As the latest of a number of Jewish heritage projects coordinated by the Vercelli Jewish community in recent years, a 400-year-old wooden Aron Kodesh (Torah scroll ark) has been fully restored and will be installed in a prominent place in the city's grand synagogue, the Jewish Heritage Europe website reported.
The Moorish-style synagogue, built in the northwest Italian city in 1878, is currently closed because of COVID-19 restrictions. The Vercelli Jewish community hopes to hold an inauguration of the ark in May or June.
The Ark showed significant damage suffered over the centuries, and was stored for a long time in the synagogue waiting for its restoration.
The €50,000 restoration of the ark was funded by three bank foundations: Fondazione Cassa di Risparmio di Vercelli and Fondazione Cassa di Risparmio di Torino and the Fondazione Compagnia di San Paolo.
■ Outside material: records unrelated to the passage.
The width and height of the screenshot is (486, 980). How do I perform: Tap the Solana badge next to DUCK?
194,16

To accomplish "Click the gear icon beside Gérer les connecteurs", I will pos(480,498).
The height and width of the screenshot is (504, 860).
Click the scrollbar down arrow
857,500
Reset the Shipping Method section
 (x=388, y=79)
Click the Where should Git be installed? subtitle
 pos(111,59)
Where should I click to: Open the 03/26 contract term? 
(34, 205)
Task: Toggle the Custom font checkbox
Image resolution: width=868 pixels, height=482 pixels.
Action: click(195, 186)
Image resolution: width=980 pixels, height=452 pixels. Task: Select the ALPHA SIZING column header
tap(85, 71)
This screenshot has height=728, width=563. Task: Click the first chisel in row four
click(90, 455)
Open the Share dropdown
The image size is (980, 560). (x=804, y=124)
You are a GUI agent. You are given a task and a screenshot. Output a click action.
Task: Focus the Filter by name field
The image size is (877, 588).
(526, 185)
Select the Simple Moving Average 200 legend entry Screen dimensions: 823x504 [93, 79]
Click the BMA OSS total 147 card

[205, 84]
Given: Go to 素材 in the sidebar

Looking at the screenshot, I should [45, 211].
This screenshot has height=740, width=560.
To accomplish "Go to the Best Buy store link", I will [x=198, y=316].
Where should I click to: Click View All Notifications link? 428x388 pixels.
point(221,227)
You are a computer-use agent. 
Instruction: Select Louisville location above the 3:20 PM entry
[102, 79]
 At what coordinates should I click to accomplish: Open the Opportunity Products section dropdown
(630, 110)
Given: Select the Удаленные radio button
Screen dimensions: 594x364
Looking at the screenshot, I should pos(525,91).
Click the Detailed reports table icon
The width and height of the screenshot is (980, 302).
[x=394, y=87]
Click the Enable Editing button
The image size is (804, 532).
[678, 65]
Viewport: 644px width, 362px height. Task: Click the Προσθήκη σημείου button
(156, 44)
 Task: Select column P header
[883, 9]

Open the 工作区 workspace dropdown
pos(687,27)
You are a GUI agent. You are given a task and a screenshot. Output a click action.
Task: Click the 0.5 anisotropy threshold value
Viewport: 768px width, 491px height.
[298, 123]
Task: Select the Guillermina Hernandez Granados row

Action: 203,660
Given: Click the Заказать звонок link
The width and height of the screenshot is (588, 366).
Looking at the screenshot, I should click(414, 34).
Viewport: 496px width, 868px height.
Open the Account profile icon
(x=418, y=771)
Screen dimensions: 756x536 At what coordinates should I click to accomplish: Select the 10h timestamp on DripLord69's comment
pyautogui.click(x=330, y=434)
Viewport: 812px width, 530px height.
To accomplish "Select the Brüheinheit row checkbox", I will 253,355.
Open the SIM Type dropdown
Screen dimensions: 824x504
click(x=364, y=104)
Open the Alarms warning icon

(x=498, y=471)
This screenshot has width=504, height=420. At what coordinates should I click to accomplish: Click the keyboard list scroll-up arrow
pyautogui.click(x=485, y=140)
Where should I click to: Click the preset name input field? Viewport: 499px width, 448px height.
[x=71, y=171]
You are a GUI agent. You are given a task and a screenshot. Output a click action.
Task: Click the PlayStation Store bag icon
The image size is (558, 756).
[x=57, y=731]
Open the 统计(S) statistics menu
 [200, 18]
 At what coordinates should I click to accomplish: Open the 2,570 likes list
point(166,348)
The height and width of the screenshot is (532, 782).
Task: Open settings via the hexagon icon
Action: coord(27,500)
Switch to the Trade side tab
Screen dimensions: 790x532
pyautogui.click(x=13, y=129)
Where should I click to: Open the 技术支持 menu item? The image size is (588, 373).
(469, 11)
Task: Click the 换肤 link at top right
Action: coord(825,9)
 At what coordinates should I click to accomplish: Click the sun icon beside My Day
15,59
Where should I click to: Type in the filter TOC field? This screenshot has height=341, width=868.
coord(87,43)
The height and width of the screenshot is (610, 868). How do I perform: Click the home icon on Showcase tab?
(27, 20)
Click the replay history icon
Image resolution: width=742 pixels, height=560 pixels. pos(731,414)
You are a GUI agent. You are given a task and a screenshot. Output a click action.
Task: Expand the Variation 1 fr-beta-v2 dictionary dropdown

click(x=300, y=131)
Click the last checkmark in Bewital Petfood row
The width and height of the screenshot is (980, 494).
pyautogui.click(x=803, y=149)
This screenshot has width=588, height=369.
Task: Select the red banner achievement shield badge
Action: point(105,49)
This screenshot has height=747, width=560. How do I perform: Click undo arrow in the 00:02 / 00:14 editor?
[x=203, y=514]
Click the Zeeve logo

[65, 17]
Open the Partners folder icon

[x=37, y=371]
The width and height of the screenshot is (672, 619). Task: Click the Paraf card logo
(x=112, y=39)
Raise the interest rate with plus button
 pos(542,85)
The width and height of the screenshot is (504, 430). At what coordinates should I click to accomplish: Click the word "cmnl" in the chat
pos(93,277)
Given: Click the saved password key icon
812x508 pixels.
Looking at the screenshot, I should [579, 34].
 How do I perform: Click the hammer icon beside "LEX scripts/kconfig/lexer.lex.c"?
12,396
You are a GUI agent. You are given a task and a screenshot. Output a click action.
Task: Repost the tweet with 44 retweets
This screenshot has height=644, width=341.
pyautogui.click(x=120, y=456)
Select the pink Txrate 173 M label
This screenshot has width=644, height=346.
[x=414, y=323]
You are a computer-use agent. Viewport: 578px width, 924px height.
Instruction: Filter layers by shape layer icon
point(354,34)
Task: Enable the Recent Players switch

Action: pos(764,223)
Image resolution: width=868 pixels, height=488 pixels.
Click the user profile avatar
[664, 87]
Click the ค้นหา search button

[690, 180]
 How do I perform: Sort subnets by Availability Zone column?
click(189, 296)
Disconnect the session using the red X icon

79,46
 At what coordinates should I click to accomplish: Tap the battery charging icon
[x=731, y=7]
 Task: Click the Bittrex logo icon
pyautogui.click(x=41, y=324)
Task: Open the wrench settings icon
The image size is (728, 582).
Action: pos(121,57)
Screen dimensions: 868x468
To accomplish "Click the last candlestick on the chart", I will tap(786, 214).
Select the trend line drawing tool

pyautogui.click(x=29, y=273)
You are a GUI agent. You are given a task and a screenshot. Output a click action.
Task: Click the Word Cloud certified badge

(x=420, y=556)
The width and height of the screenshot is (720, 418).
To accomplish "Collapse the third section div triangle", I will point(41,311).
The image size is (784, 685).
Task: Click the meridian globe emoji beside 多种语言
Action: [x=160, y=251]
“In the year of ‘lockdowns,’ and despite the delays, the community has now taken back a precious witness of its history and culture,” the Jewish community said in a statement.
The baroque-style ark is said to date back to 1600, well before the imposition of the Vercelli ghetto in the 1720s, as a resident Jewish community had been living in the city since the early 15th century, according to the current Jewish community.
The Ark was likely used in one of the first Jewish prayer houses in the Ghetto period until 1943, according to the community.
According to the Jewish Heritage Europe statement, its decoration includes faux marble, columns and capitals, and carved vegetation motifs and geometric elements, adding that the two wooden lateral panels with golden Hebrew inscriptions were placed later, around the middle of the 18th century.
The Vercelli Jewish community has been active since the early 2000s in promoting the conservation and restoration of local Jewish heritage such as centuries-old synagogue textiles, ritual objects, and the synagogue’s stained-glass windows, thanks to the leadership of its president, Rossella Bottini Treves.
“The artifact has allowed our community to understand more about the history of Jews in Vercelli, offering tangible proof of their daily life,” she said.